Continuing the glorious tradition, Modi spoke to the nation from the ramparts of Red Fort on August 15 this year and lauded our own “Tarini girls”: “Our daughters from the states of Uttarakhand, Himachal Pradesh, Manipur, Telangana and Andhra Pradesh have come back after circumnavigating the seven seas.
They have returned after unfurling the Tricolour in the seven seas, colouring their waters with the hues of our Tricolour.”
As readers are aware, six women officers circumnavigating the globe on a sailing boat, INSV Tarini, visited Cape Town in March this year for their final port call before heading home to Goa in India.
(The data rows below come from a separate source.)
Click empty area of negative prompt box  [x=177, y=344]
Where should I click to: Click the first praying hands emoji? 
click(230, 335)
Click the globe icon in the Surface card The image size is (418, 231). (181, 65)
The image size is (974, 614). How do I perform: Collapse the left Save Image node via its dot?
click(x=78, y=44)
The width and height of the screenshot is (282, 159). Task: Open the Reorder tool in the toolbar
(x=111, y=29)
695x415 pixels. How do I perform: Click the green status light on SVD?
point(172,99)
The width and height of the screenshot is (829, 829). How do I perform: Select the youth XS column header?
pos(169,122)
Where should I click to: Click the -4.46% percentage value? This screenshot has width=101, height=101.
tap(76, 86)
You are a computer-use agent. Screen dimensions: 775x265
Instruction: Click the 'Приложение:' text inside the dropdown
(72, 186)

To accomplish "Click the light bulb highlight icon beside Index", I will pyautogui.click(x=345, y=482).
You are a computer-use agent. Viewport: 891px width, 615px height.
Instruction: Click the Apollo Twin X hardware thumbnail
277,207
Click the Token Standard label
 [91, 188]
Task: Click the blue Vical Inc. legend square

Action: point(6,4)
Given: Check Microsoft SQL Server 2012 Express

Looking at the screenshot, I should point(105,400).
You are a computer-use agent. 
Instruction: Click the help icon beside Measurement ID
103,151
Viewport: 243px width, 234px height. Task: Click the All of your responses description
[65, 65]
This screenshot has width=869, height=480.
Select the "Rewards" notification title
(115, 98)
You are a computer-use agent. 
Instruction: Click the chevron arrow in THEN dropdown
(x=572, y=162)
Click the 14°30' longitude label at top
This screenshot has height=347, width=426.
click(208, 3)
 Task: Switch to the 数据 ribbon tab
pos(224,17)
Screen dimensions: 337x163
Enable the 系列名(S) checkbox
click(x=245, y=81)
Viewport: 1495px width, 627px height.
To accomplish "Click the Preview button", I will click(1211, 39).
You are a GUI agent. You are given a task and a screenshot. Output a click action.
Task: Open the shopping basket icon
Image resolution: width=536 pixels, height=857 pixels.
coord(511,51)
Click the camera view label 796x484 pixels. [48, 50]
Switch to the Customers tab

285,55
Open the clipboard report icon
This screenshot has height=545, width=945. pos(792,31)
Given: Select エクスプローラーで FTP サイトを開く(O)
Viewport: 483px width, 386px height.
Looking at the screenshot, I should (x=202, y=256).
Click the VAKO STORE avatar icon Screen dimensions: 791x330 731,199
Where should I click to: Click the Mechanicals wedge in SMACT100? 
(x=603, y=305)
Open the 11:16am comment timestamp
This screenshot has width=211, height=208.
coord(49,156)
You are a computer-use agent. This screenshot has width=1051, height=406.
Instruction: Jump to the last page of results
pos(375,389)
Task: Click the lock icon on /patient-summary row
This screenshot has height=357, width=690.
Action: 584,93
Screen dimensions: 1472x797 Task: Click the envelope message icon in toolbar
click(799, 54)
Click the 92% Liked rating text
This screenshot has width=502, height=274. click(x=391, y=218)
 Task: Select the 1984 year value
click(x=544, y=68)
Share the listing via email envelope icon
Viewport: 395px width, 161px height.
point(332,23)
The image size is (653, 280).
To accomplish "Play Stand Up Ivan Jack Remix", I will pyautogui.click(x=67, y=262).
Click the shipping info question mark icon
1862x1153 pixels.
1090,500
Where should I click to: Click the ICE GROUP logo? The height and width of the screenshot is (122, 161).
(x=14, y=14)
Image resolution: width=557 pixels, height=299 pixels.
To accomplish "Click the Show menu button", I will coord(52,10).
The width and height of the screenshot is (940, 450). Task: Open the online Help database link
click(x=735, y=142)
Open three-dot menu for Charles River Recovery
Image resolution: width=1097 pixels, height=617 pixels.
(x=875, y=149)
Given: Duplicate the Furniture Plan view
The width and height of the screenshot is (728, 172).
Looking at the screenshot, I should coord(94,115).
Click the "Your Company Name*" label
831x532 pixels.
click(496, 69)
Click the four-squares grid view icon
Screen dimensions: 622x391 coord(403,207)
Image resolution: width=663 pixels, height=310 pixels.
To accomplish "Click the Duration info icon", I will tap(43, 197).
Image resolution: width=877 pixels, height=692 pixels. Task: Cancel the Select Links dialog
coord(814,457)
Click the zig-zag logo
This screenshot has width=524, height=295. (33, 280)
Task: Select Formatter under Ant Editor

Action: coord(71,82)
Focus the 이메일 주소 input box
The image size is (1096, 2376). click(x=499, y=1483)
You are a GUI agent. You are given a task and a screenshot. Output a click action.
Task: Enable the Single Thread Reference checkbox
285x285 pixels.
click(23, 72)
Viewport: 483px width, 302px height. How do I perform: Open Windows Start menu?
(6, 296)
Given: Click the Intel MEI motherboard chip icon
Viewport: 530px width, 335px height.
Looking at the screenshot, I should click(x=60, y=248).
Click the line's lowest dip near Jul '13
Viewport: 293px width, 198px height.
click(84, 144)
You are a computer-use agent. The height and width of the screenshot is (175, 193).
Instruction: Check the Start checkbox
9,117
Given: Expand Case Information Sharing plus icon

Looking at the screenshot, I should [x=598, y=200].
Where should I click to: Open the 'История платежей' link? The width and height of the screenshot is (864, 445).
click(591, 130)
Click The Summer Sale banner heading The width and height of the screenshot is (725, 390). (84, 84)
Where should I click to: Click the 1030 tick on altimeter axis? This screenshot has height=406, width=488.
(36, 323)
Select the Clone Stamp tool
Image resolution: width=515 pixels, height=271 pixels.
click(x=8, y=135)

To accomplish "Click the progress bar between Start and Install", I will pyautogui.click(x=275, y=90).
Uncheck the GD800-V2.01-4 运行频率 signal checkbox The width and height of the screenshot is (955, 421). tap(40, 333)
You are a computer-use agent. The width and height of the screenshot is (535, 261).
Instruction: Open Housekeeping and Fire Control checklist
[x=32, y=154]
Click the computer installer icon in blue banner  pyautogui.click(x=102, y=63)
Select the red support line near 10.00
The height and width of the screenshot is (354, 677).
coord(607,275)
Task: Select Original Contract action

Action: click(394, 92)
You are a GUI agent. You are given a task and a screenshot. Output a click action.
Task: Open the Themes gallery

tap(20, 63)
The prime minister also complimented the Indian women and young tribal children from remote forest areas who unfurled the Tricolour atop Mount Everest, extolling the role of all sections of society in the nation-building process.
The prime minister also expressed his impatience to take India ahead in all respects and lead the world in the Fourth Industrial Revolution – his restlessness because of malnutrition in the country, which is a major hurdle in the development of children, and his eagerness to ensure adequate health cover for the disadvantaged.
In the words of Mahatma Gandhi, democracy is something that gives the weak the same chance as the strong. While we celebrated the 71st anniversary of our independence on Wednesday, the quest for real independence in a true sense – equal opportunity for all – continues unabated and in full measure.